木質バイオマスエネルギー利用動向調査 目 次

1. 木質バイオマスエネルギー利用事業所に関する項目

1-1.業種別木質バイオマスエネルギー利用事業所数

 バイオマス利用事業所とは、木質バイオマスエネルギーを利用している発電機及びボイラーを有する全ての事業所で1316事業所となっています。事業所の43%を製造業が占め、次いで生活関連サービス・娯楽業が12%、医療福祉業8.2%、農業7.4%と続いています。業種別の内訳では「製材業、木製品製造業」が20.0%で最も多く、続いて「一般公衆浴場業、その他の公衆浴場業(温泉)」が9.6%、「老人福祉、介護事業、障害者福祉事業」が5.3%です。

1-2.業種別平均初期投資額

バイオマス施設等に投資された業種別初期投資額は100,958万円で、業種別では「電気・ガス・熱供給」が最大で1,411,739万円、次いで「化学工場」が836,154万円、「パルプ・紙・紙加工品製造業」が365,897万円です。上位3業種を除いた平均初期投資額は13,242万円となっています。
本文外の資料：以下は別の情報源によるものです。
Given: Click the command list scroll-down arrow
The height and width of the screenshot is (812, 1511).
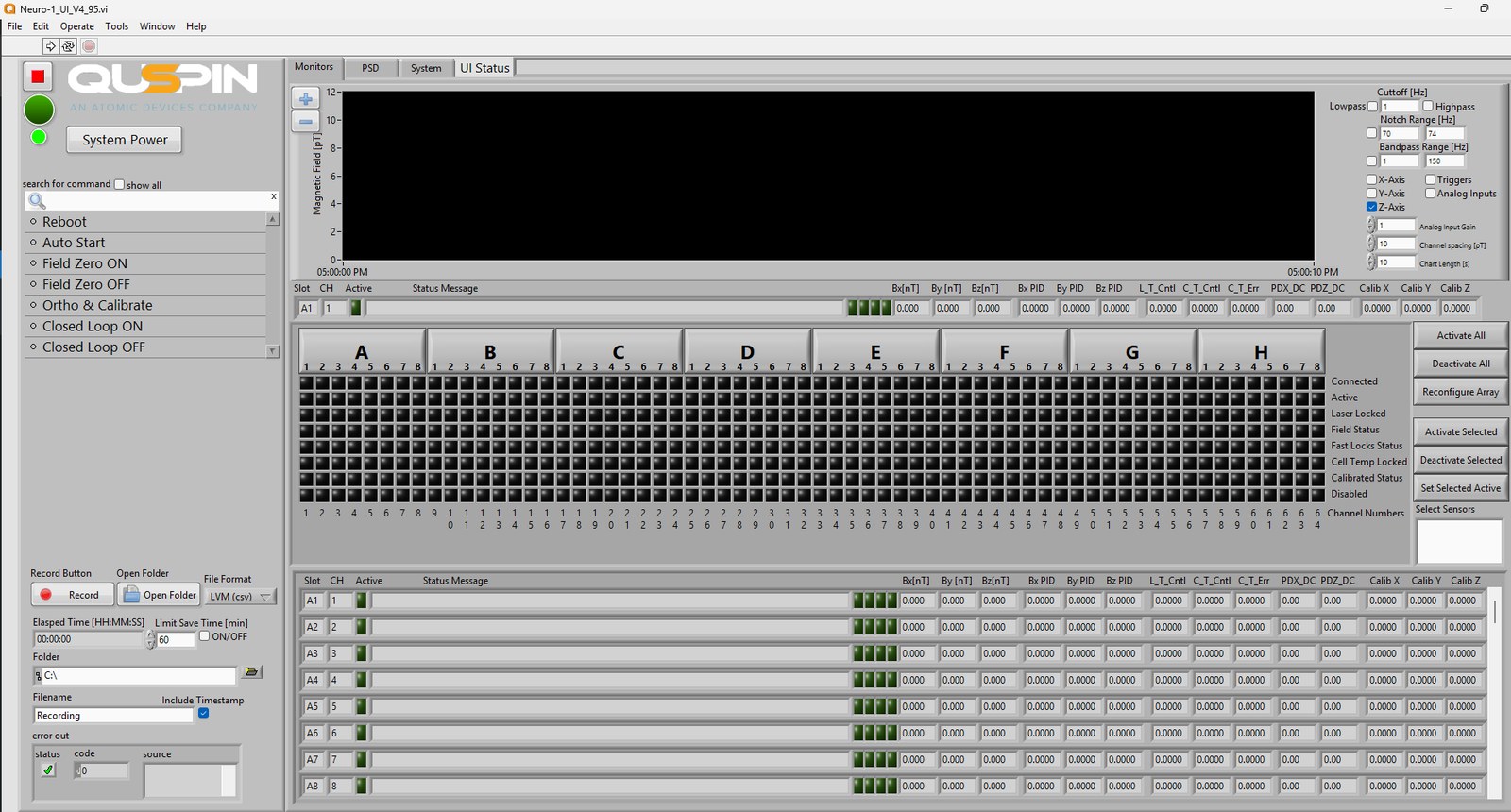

初期投資額とは、発電機本体、ボイラー本体、付帯設備(建屋、配管等)の他、導入に当たって取得した土地の購入費用並びに工事費用の他、調査期間内に発電設備を更新した場合の金額も含みます。

1-2.業種別平均初期投資額・更新額

 調査期間(2015年1月1日~12月31日)内にバイオマス施設等に投資された業種別平均更新額の総数は67,612万円です。業種別では「電気・ガス・熱供給」が最大で65,298万円、次いで「パルプ・紙・紙加工品製造業」が56,366万円です。

調査期間内に発電機本体、ボイラー本体、付帯設備(建屋、配管等)及び、導入に当たって取得した土地の購入費用並びに工事費用の他、調査期間内に発電設備を更新した場合の金額も含みます。

1-3.業種別灰の処理方法別事業所数

 木質バイオマスの燃焼後に発生した灰の処理方法別事業所数は、「産業廃棄物として処理」が663事業所(同50.4%)、「農業用に使用」が323事業所(24.5%)などで、全体の75%です。業種別の事業所数は「製造業」の43%、次いで「生活関連サービス・娯楽業」が12%です。